There were 171 households, of which 18.7% had children under the age of 18 living with them, 40.4% were married couples living together, 5.3% had a female householder with no husband present, 2.3% had a male householder with no wife present, and 52.0% were non-families. 48.5% of all households were made up of individuals, and 18.1% had someone living alone who was 65 years of age or older. The average household size was 1.92 and the average family size was 2.77.

The median age in the city was 46.5 years. 18.7% of residents were under the age of 18; 5.6% were between the ages of 18 and 24; 23.4% were from 25 to 44; 27.8% were from 45 to 64; and 24.2% were 65 years of age or older. The gender makeup of the city was 52.0% male and 48.0% female.

===2000 census===
As of the census of 2000, there were 357 people, 171 households, and 81 families residing in the city. The population density was 770.1 PD/sqmi. There were 202 housing units at an average density of 435.7 /sqmi. The racial makeup of the city was 99.44% White, 0.28% from other races, and 0.28% from two or more races. Hispanic or Latino of any race were 0.84% of the population.

There were 171 households, out of which 18.7% had children under the age of 18 living with them, 39.2% were married couples living together, 5.3% had a female householder with no husband present, and 52.6% were non-families. 50.3% of all households were made up of individuals, and 29.8% had someone living alone who was 65 years of age or older. The average household size was 1.95 and the average family size was 2.88.

In the city, the population was spread out, with 18.5% under the age of 18, 5.0% from 18 to 24, 26.1% from 25 to 44, 23.2% from 45 to 64, and 27.2% who were 65 years of age or older. The median age was 45 years. For every 100 females, there were 97.2 males. For every 100 females age 18 and over, there were 91.4 males.

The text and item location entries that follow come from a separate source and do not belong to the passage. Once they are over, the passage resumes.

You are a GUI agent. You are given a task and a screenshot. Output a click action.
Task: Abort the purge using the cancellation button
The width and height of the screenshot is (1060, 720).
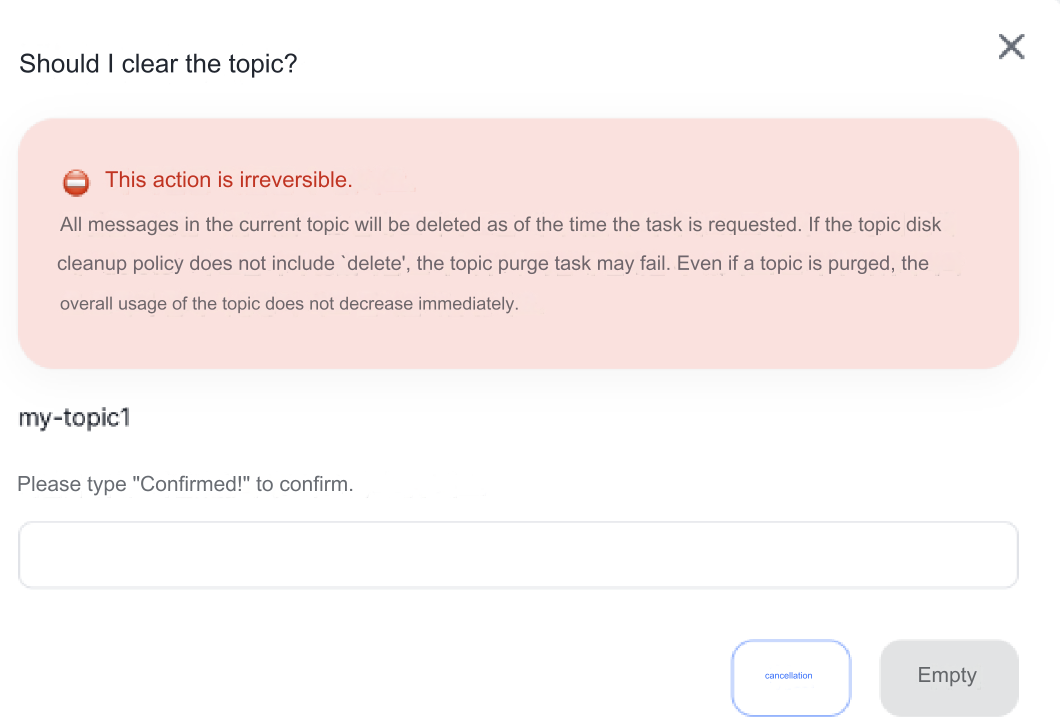791,676
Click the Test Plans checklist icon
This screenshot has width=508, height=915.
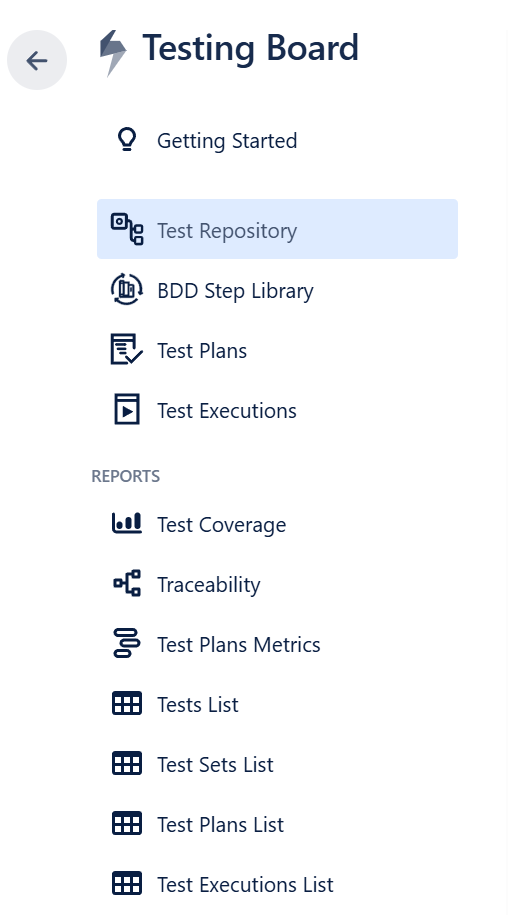point(127,350)
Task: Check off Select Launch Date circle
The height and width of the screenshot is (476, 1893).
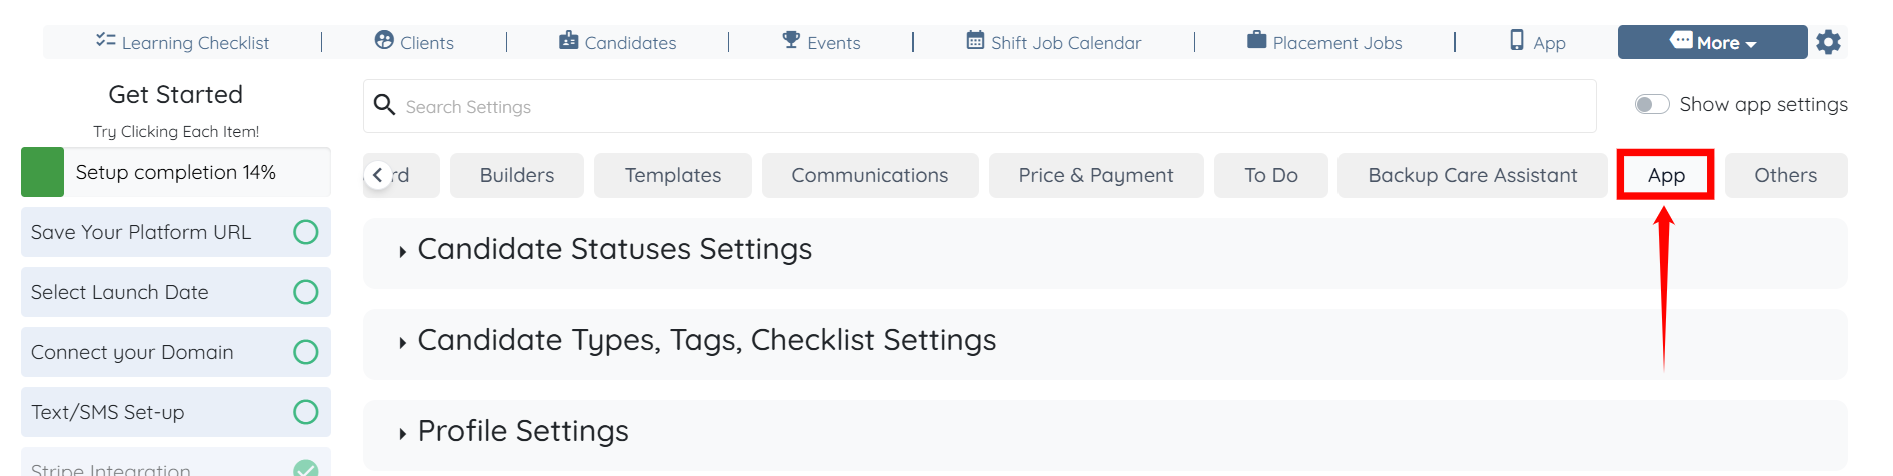Action: click(x=305, y=292)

The median income for a household in the city was $25,750, and the median income for a family was $38,125. Males had a median income of $26,250 versus $16,635 for females. The per capita income for the city was $15,084. About 8.3% of families and 19.5% of the population were below the poverty line, including 21.9% of those under age 18 and 13.1% of those age 65 or over.

==Education==
The community is served by Washington County USD 108 public school district, which formed in 2006 by the consolidation of North Central USD 221 and Washington USD 222. The Washington County High School mascot is Tigers.

The Greenleaf High School mascot was Greenleaf Trojans.